● Extract
* * * * * * * * *

Estonian education during the Soviet occupation

It is estimated that during the 1940s and 1950s, Estonians lost approximately one fifth of their population through the dead of the Second World War, those who fled to the West from the Soviet regime, and the deported and murdered in the course of the Stalinist repression. These losses largely involved the educated classes who had become established over the brief period of independence. Those who remained were compelled to adopt some kind of survival strategy, and it may be assumed that the experience of history, obtained over centuries under alien occupations, was of at least some use.

Strange as it may seem, a few things in education actually improved, especially its accessibility. The main reasons for this were the needs of industry, particularly the military industry. In 1949, an obligatory 7-year education was established, which, between 1958 and 1963, became an 8-year education. According to statistics, all post-war generations, almost without exception, acquired basic education. The proportion of those who continued their education at a secondary or vocational school witnessed a steady increase. This process was proclaimed a law with the establishing of general secondary education in the 1970s. As a result, in the early 1980s, 99 per cent of 18-year-olds had acquired secondary education (secondary and vocational secondary education taken together, either at daily or evening school, or by distance learning).

Estonia, like other Baltic countries, managed to retain their mother-tongue higher education, although new Russian-language courses had to be set up at all university departments with the increase of the Russian population. Already in the mid-1950s, the number of students exceeded 10 000. Comparing this with the total of Tartu University graduates (5751) between 1919 and 1939, the number of highly educated young people showed a considerable increase. Free and easily accessible education was bearing fruit.

* * * * * * * * *

● Listed records

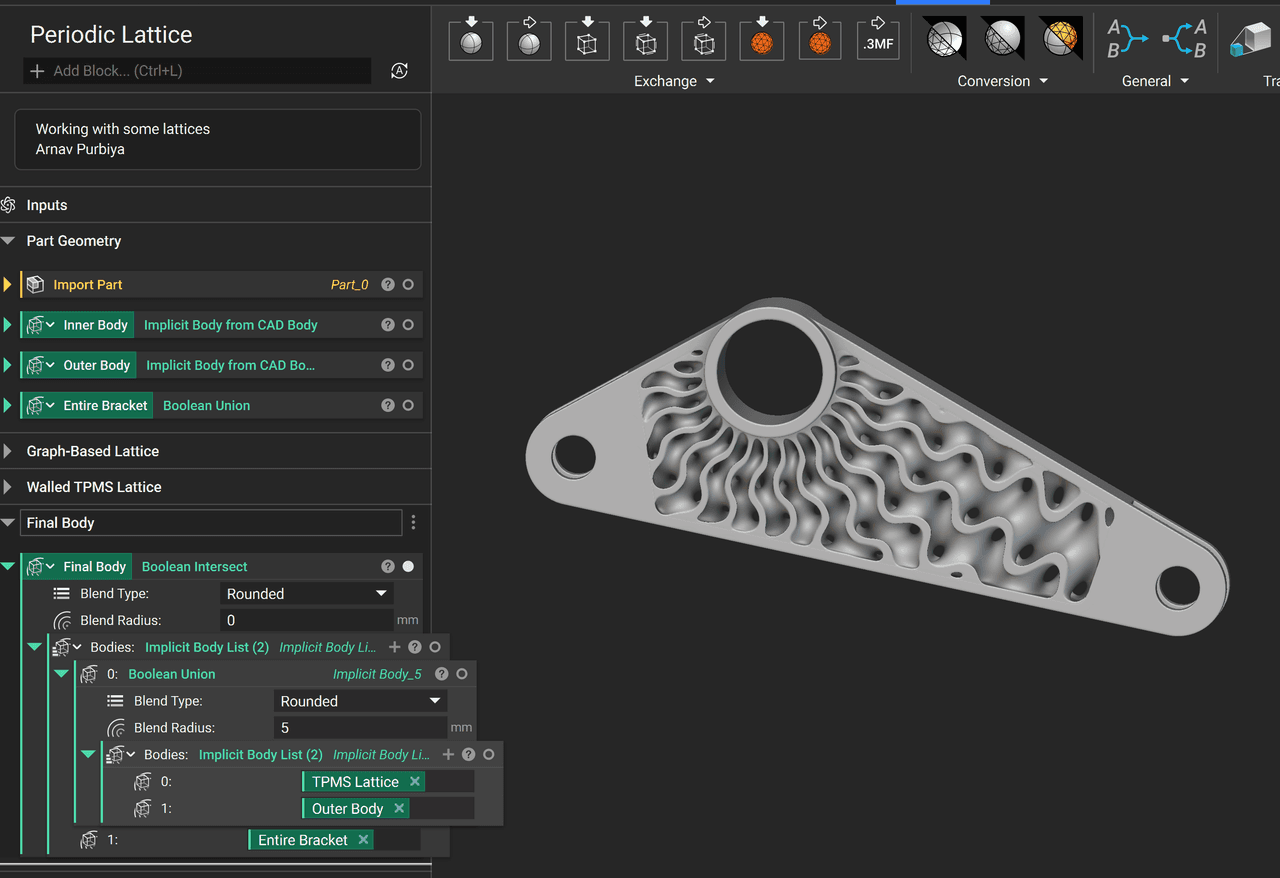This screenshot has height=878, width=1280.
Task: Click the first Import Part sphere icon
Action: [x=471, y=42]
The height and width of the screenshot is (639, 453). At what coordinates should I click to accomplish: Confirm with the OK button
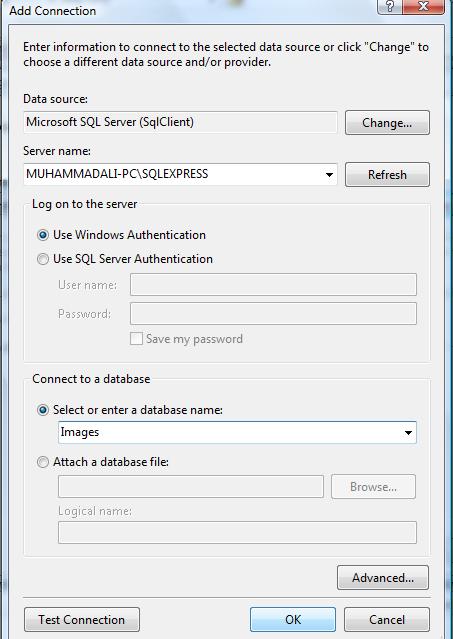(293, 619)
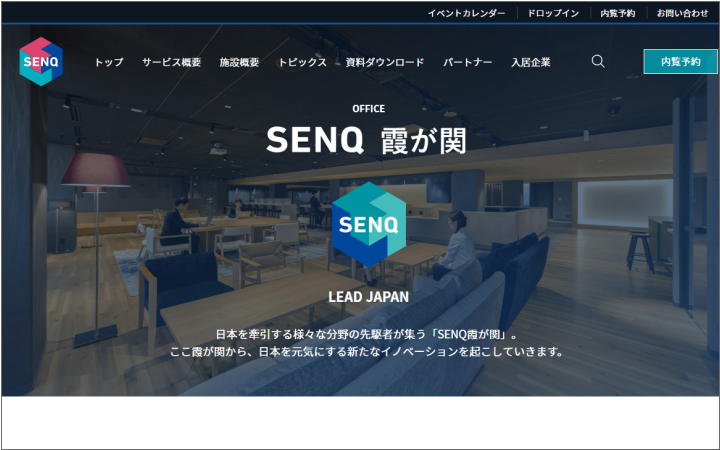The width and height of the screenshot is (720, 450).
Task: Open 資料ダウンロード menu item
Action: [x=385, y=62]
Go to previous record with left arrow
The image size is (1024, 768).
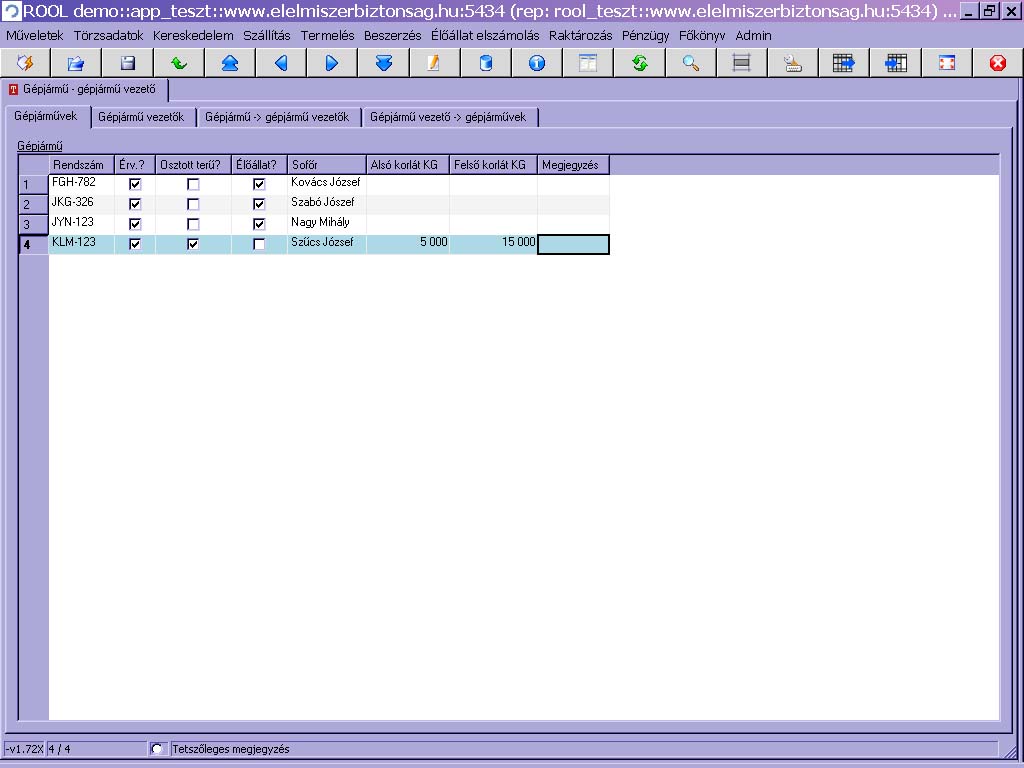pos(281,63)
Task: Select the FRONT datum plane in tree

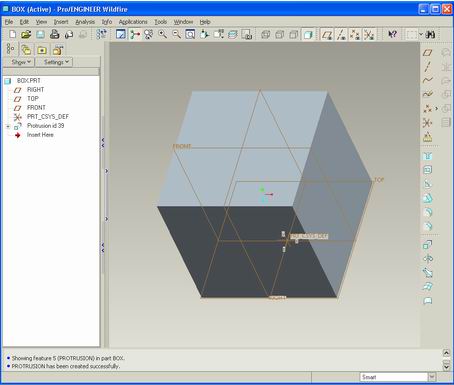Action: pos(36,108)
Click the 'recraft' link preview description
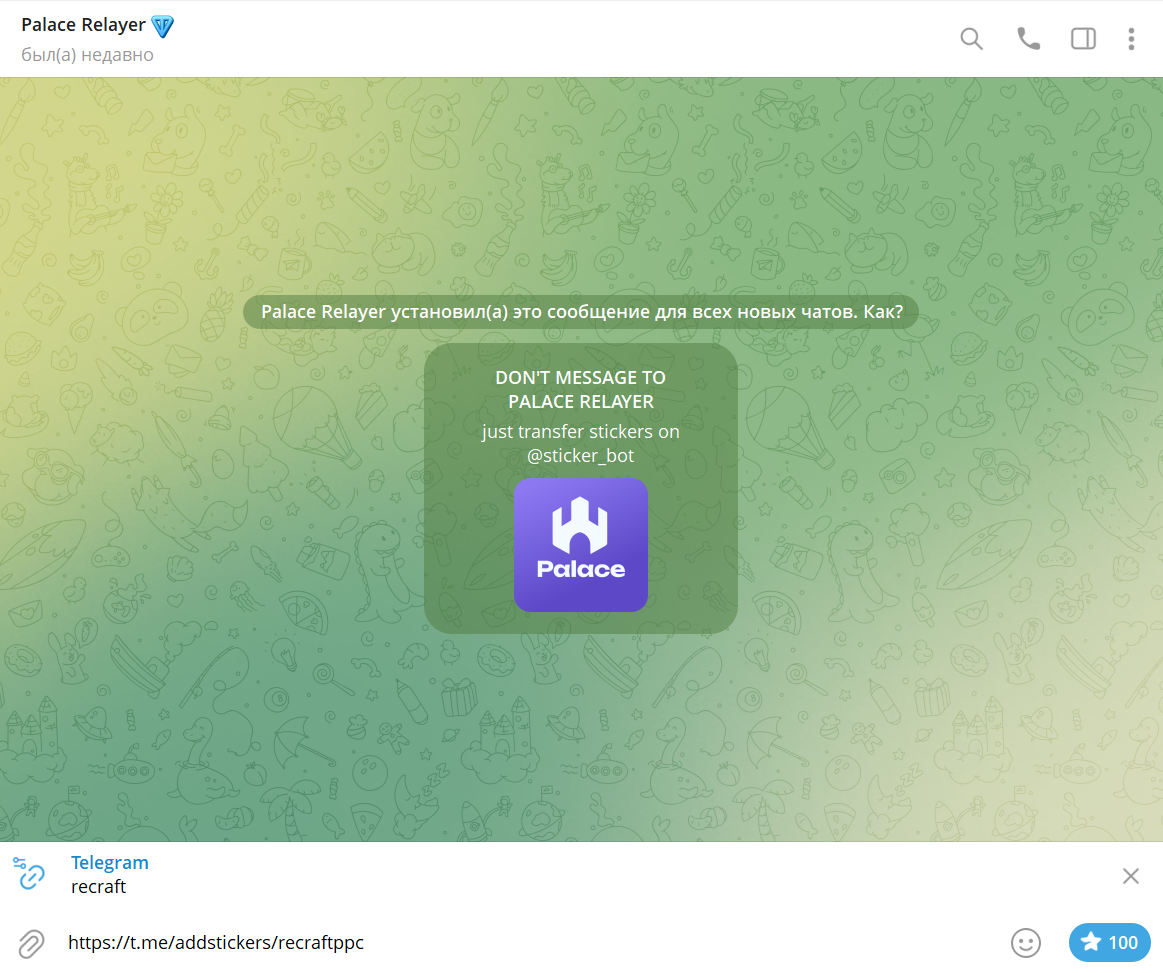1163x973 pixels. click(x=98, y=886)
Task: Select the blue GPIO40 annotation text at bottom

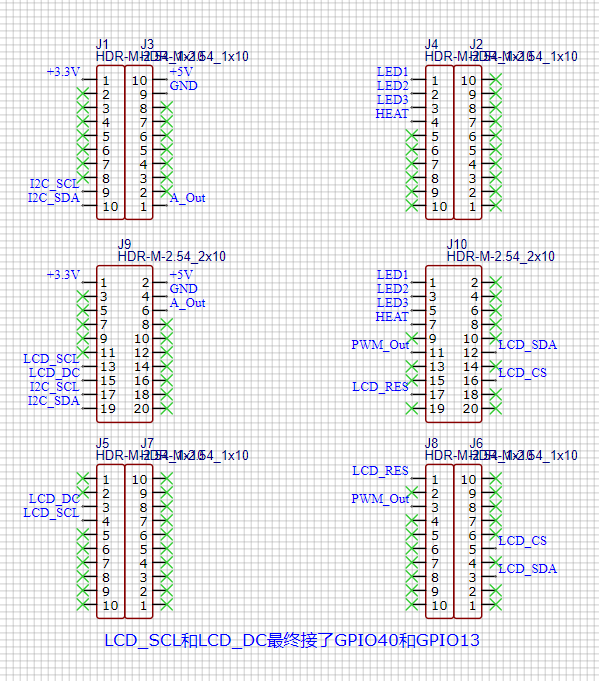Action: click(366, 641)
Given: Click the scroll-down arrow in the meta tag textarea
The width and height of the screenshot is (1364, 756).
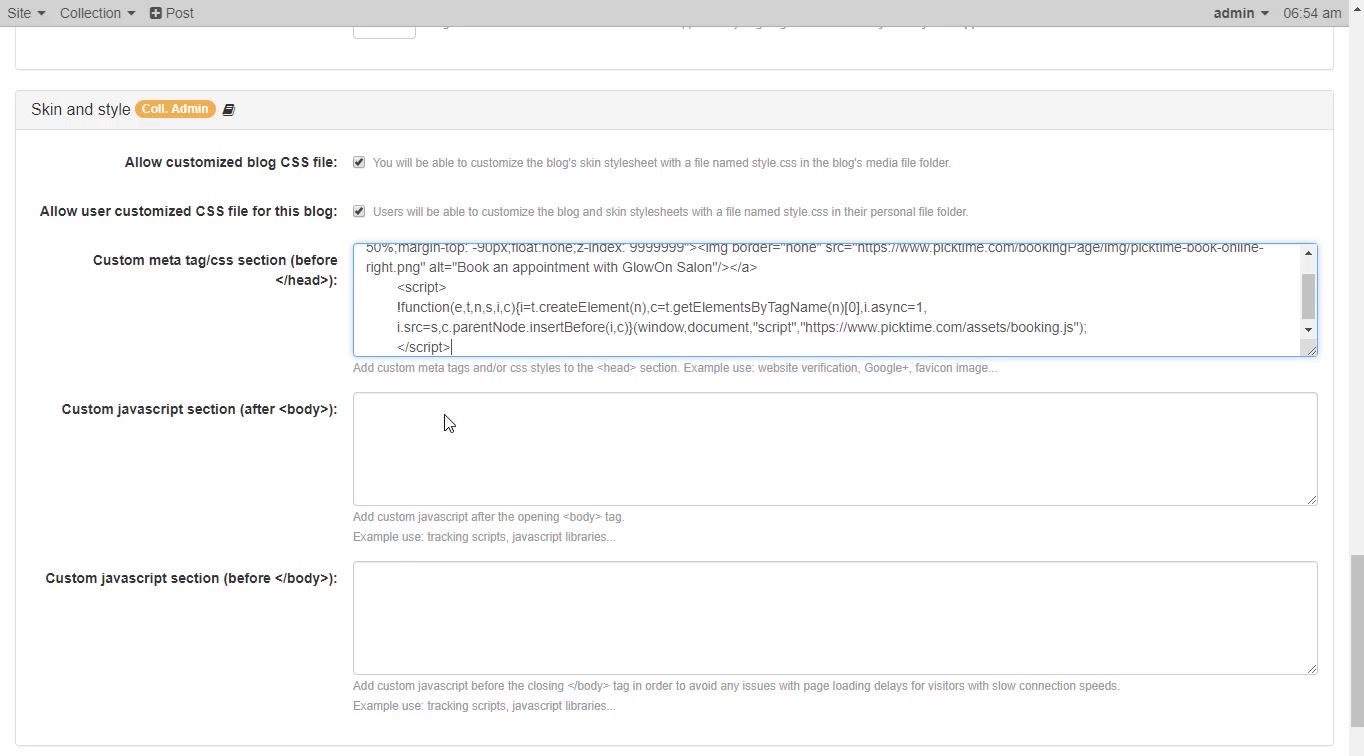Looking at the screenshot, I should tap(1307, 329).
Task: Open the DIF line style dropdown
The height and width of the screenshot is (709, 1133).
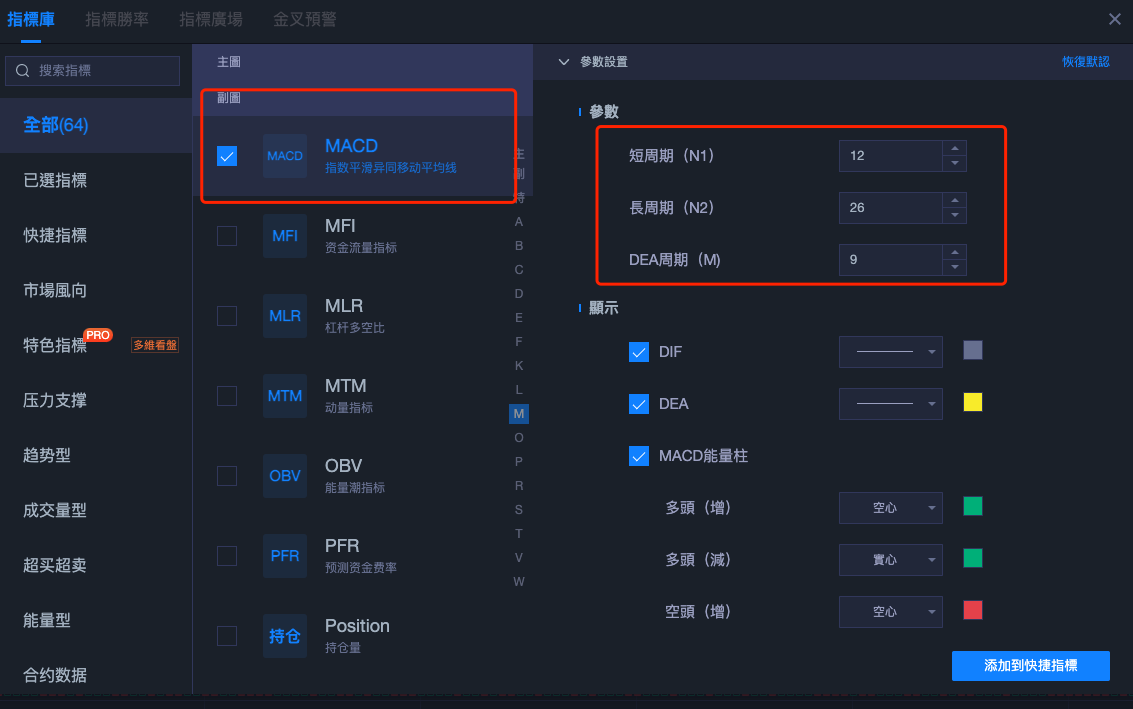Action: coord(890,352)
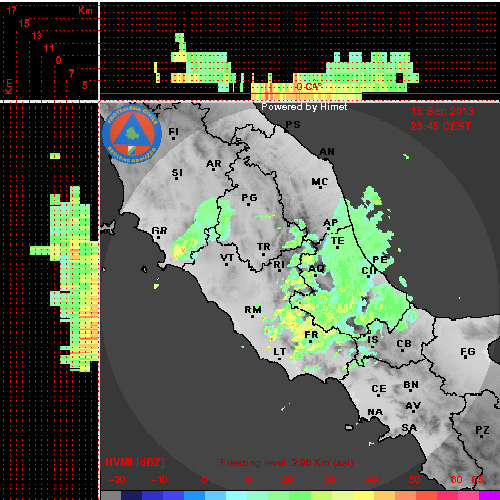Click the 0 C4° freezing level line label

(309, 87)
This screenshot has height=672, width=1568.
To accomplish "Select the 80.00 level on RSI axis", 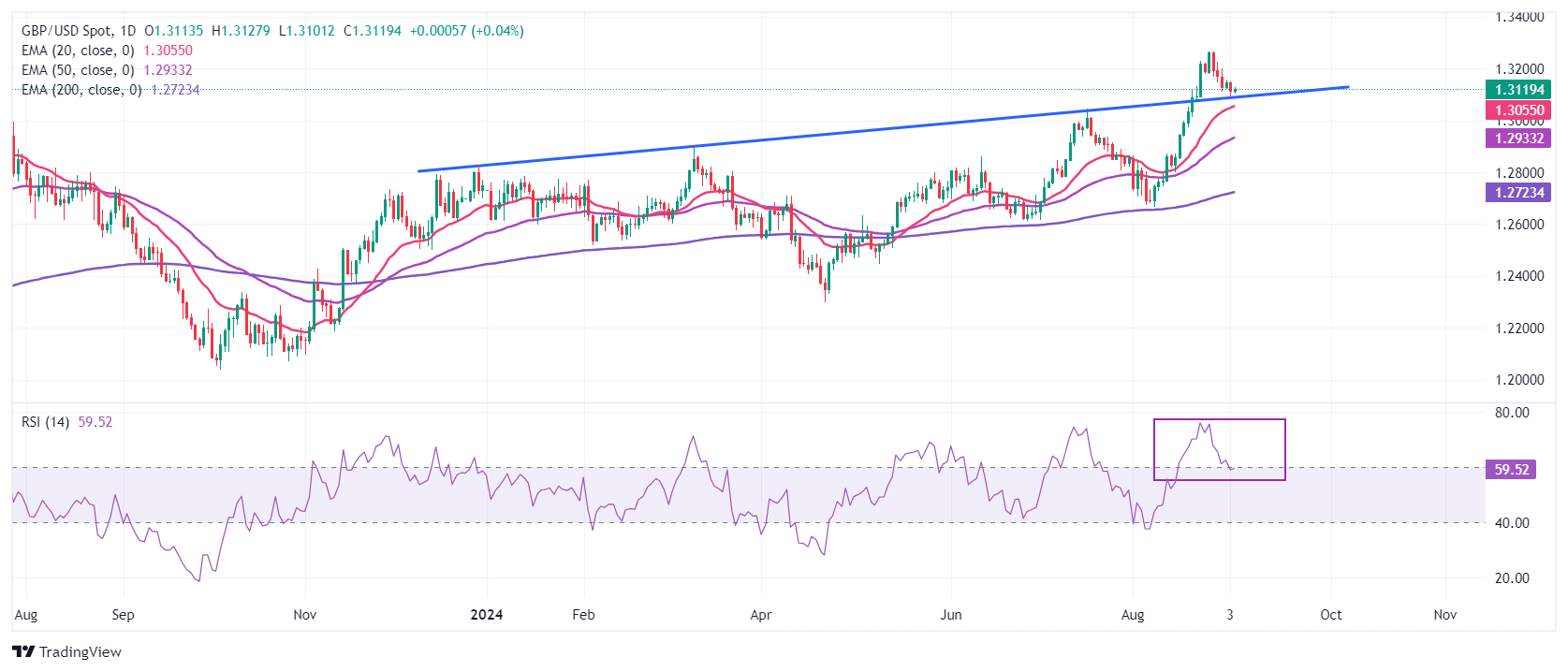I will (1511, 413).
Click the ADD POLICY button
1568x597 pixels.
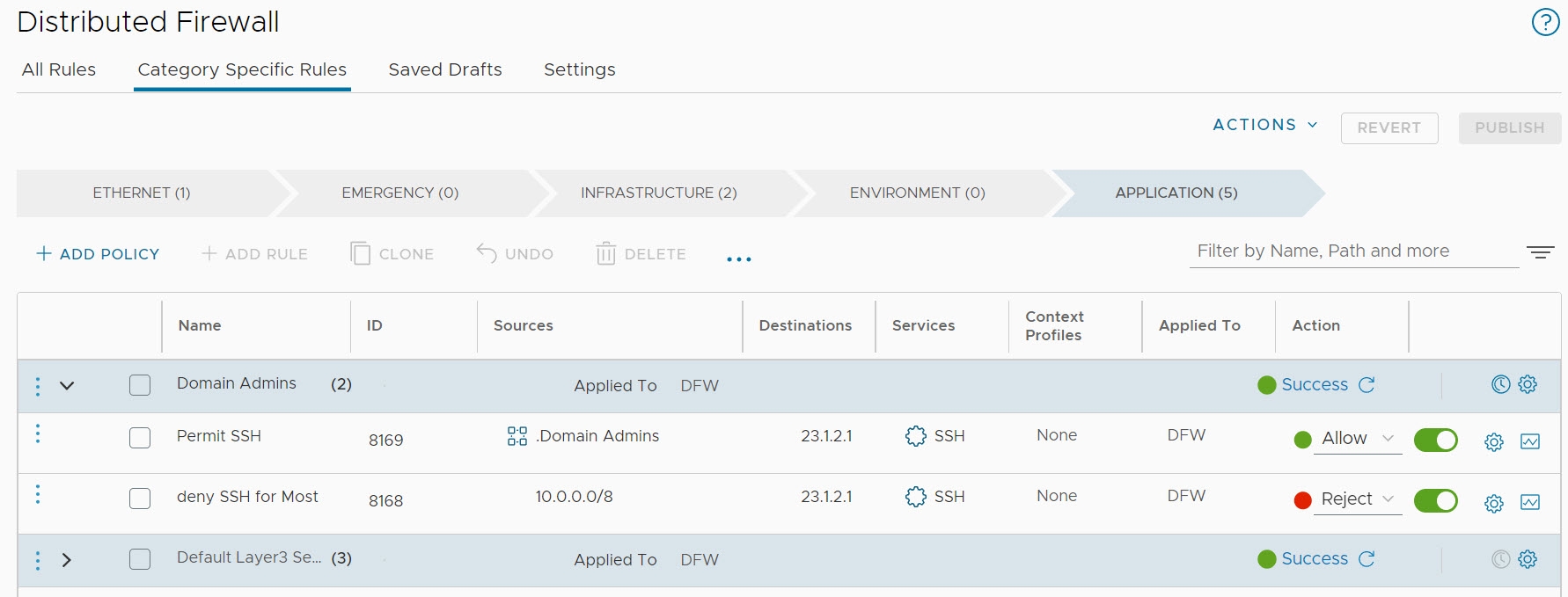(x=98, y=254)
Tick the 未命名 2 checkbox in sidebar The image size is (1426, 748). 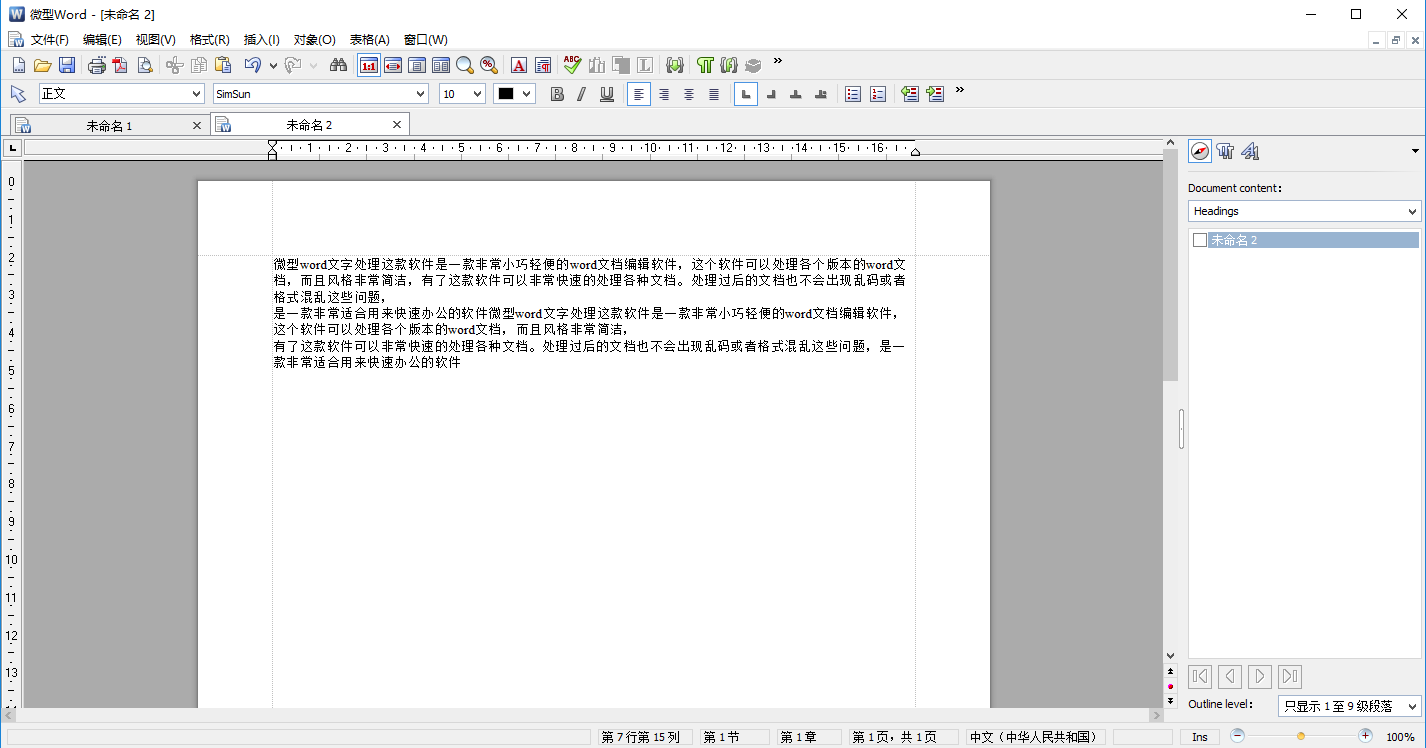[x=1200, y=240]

* * * * * * * * *

● Exercise objective
Carry on the passage about Estonian education under the Soviet occupation from the point where it ends.

● Task result
Although the Soviet educational policy was egalitarian, not to say equalising and levelling, selective mechanisms were very much operating here as well. The descendants of the intellectual elite of the independence period whose ‘papers failed to meet the requirements’, had a limited chance to acquire higher education during Stalinist times. Those formerly of lower social standing were now granted various privileges. During the so-called Khrushchev’s Thaw in the late 1950s — early 1960s the direct political pressure somewhat lessened, but the inner selective mechanisms of education began functioning the more intensely.

In the 1960s, secondary education as such provided a chance to ascend to the social elite; the lack of it, on the other hand, meant a decisive reduction in further educational or other kinds of opportunities. In 1960, of those possessing a secondary education diploma, about 40 per cent proceeded to institutions of higher education; in 1970 it was 43 per cent. By the early 1980s, when the transition to universal secondary education was fully achieved, a certificate to prove completion of secondary education was no longer sufficient to gain entry to higher education. Entrance to institutions of higher education was just as restricted as had been before. Young people now fell into different categories according to the type of secondary education they had received: those who could continue at the same school after obtaining their basic education, found themselves in a much better position than those who were compelled to change schools. Further studies increasingly depended on whether the school was in a larger city or in a smaller provincial town.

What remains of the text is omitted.